On yet another side, the army, which had been more or less in power since the 1952 coup against King Farouk, and which is loath to lose its immense political and economic privileges.
Who are the true democrats? The elected Muslim Brothers, whose very character is undemocratic? The revolutionaries, who are happy to use a military coup to get the democracy they want? The army, who opened fire on the protesters?
Well, it depends on what one means by democracy.
When Muhammad Mursi was democratically elected president of Egypt, I was glad. I rather liked the guy. I hoped that he would prove that a moderate, modern Islamism could become a democratic force. It seems that I was mistaken.
No religion — and certainly no monotheistic religion — can be truly democratic. It upholds one absolute truth and denies all others.

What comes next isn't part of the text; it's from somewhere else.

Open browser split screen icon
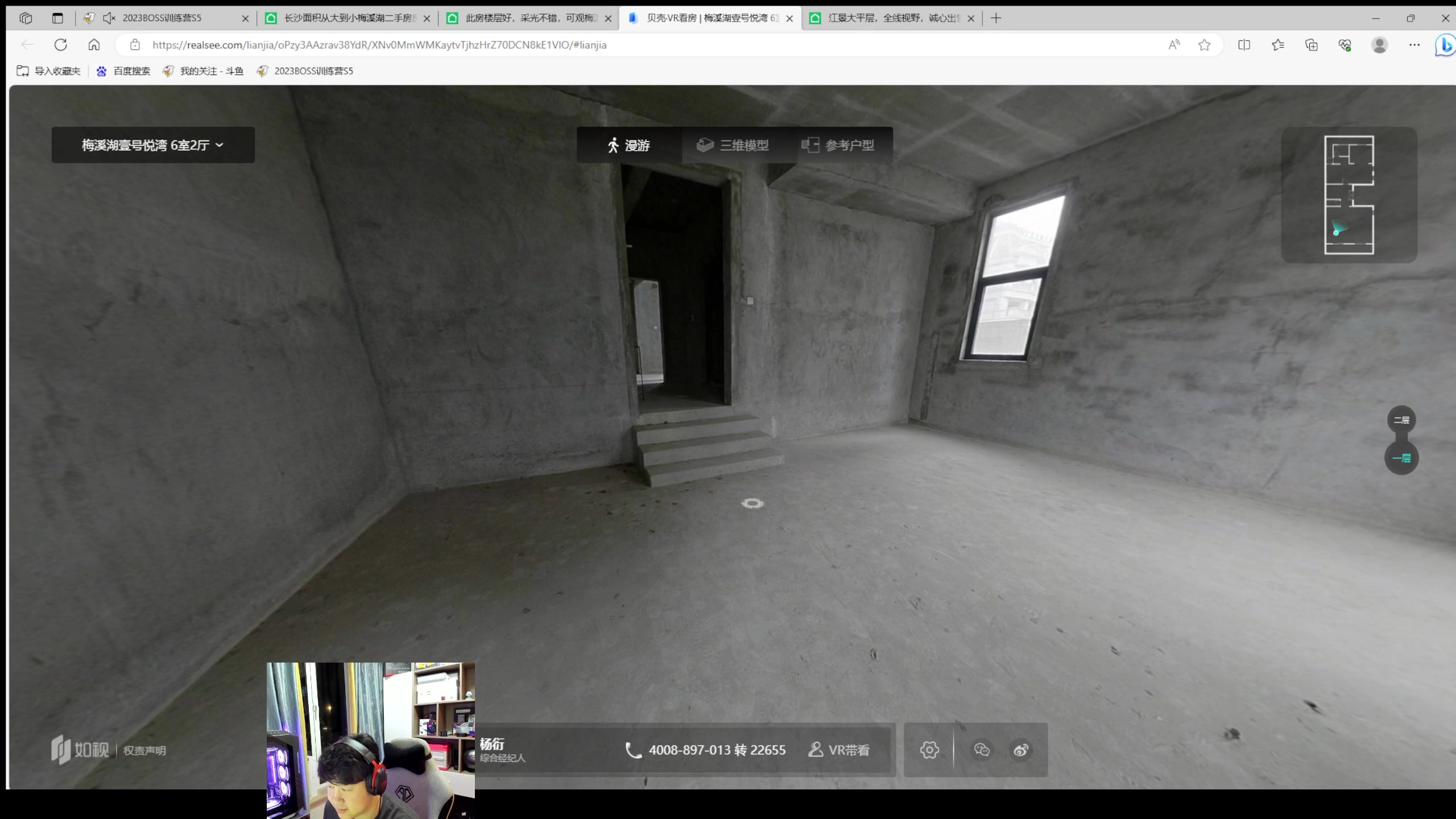This screenshot has height=819, width=1456. point(1244,45)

In Western religion, this is tempered by the division of labor between God and Caesar, and in modern times by the reduction of Christianity to a mere polite cult. American Evangelicals try to set the clock back.

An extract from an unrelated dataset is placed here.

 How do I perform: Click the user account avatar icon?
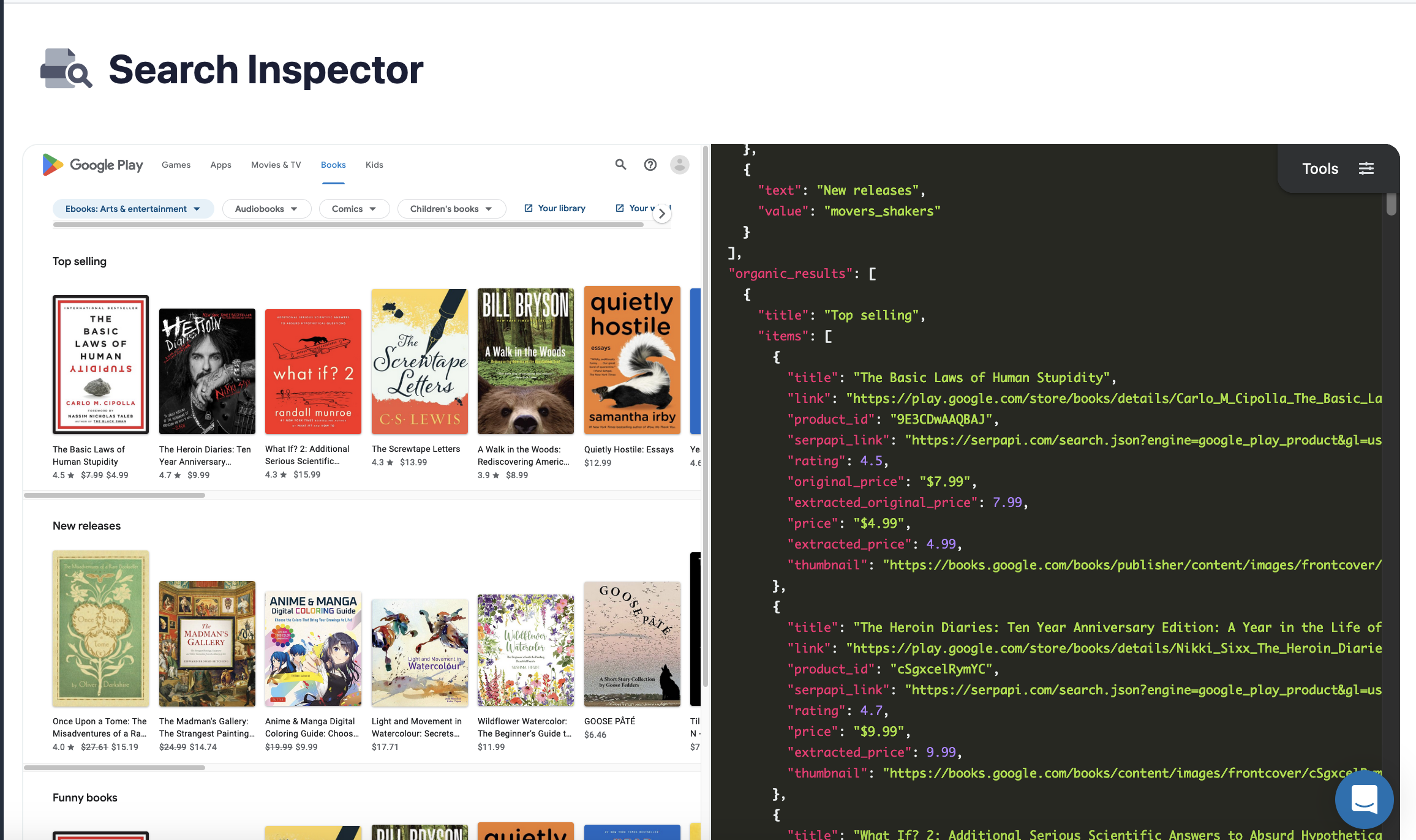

In Semitic religions, there can be no division between religion and state. Both Judaism and Islam base the state on religious law (Halacha and Shariah respectively).
The secular majority in Israel has, up to now, succeeded in maintaining a reasonably functioning democracy (in Israel proper, certainly not in the occupied Palestinian territories, where the opposite of democracy prevails). Zionism was, at least partly, a religious reformation. But personal status laws in Israel are purely religious, and so are many other laws. Right-wing elements are now promoting a Judaization of the state.
In Islam, there has been no reformation. Pious Muslims and their parties want to base the law on the Shariah (in fact, Sharia means law). The example of Mursi may show that even a moderate Islamic leader cannot withstand the pressure to create a Shariah-based regime.
The revolutionaries seem to be more democratic, but far less effective. Democracy demands the formation of political parties which can come to power through elections. The young secular idealists in Egypt — and in almost all other countries — have been unable to do so. They waited for the army to provide democracy for them.
This is, of course, an oxymoron. The army, any army, is the very opposite of democracy. An army is by necessity an authoritarian and hierarchical organization. A soldier, from corporal to commander in chief, is trained to obey and to command. Hardly a good breeding ground for democratic virtues.
An army can obey a democratic government. But an army cannot run a government. Almost all military dictatorships have been grossly incompetent. After all, a military officer is an expert in one profession (killing people, a cynic would say). He is not an expert on anything else.
Contrary to Syria, Egypt has a strong sense of cohesiveness and unity, a loyalty to a common idea of Egypt forged over thousands of years. Until last week, when the army opened fire on Islamists. This may be a historic turning point. I hope not.
I hope that the shock of this event will return all Egyptians, except, of course, the loonies on all sides, to their senses. The example of Syria and Lebanon should make them shrink back from the abyss.
In a hundred years — when some of us may not be around anymore — historians may consider these events as the birth pangs of a new Arab world, like the wars of religion in 17th century Europe or the American Civil War 150 years ago. As the Arabs themselves would say: Inshallah! God willing!